Did you ever get stuck on that ride?

If not for my editor Anne Collins, this book would never have seen the light of day. She was so patient with me, and really pushed the novel to be more than it needed to be. Between 2016 and 2019, I rewrote the novel six times, from beginning to end. It was hard – and there were moments, around the fourth or fifth draft, that even Anne, bless her, said, “I’m not sure as an editor what we need to do to fix this. I need to sit with it for a while.” Then I wrote Disfigured, my non-fiction book, from January to July of 2019, and I needed to write that first to really understand what The Centaur’s Wife ultimately needed to be about. I needed to figure some things out for myself as a disabled writer, and as a disabled person [Leduc has cerebral palsy], to understand what I was writing towards. After that, the final pieces slotted into place.

This book is hard to categorize. How do you feel about the “fantasy” label?

It doesn’t sit comfortably for me – just because to me that means high fantasy, and I don’t think I’m writing in the realm of Tolkien or C.S. Lewis or even Guy Gavriel Kay. For political reasons, I don’t like saying “magical realism,” either, because that’s clearly a genre that belongs to Latin America. I think “fabulism” is a term I enjoy more – that sense of things that can be real and not real at the same time.

The novel’s notion of the natural world turning on humans felt deeply unnerving. It really challenges that idea of Earth as a place that nurtures and sustains us.

Maybe this is from the perspective of someone who is disabled – walking in the forest is difficult for me in ways that it’s not for other people, because I always worry about tripping, for example – but it doesn’t seem like a leap of imagination for me to see the world as very much indifferent to us. It will continue on without us, and it’s not going to grieve over much if we’re not here.

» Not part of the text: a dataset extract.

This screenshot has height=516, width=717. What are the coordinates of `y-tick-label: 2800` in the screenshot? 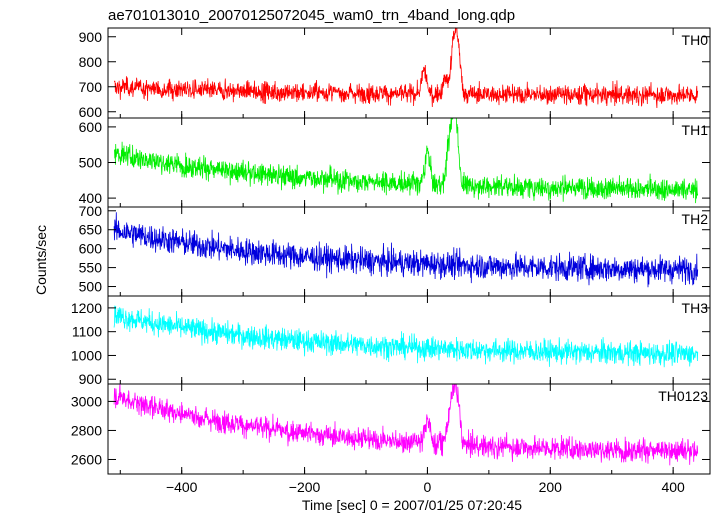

In the novel, that’s just kicked up a notch, and nature is actively hostile to us.

This is the first time Penguin Random House Canada has released all accessible formats of a book at the same time it was published in conventional formats. Did you push for that?

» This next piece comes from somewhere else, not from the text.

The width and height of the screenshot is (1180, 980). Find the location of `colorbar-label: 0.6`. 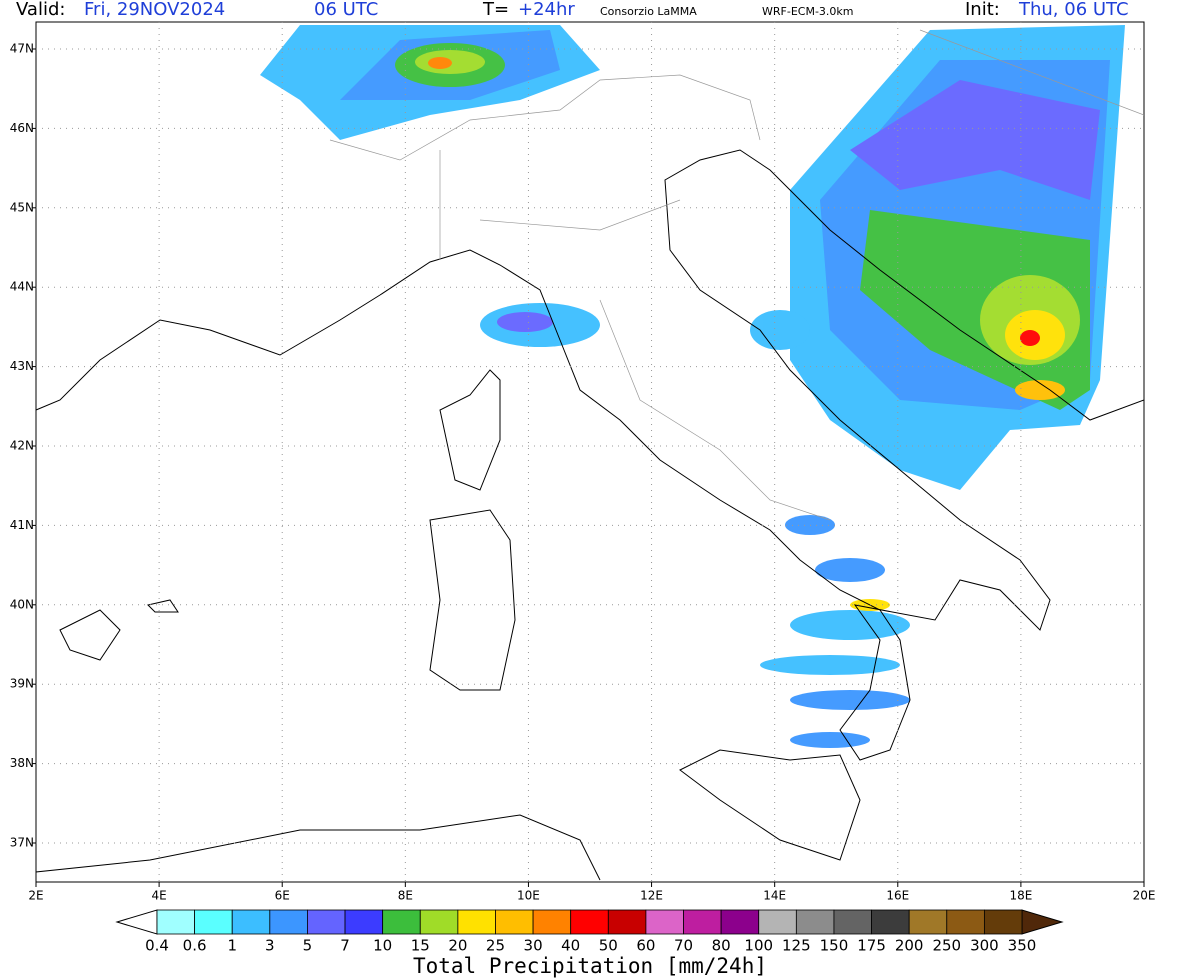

I did. In my work at the Festival for Literary Diversity, we work with the Centre for Equitable Literary Access (CELA) to ensure all the books are accessible for the festival. When I was writing Disfigured, I approached them to make sure that it would be accessible, not even thinking about the fact that it hadn’t actually happened simultaneously before in Canada. It’s such a huge inequity – we don’t think about the fact that 8 to 10 per cent of the population of Canada cannot access books at the same time as the rest of us. It’s a sense of segregation we don’t think about in mainstream publishing. When I knew I had this other book coming out, I connected the people at Penguin Random House and CELA right away. I just put everyone in the same virtual room, and then they did all the work of bringing all the accessible versions of the text into play. It’s something I really encourage other authors to advocate for.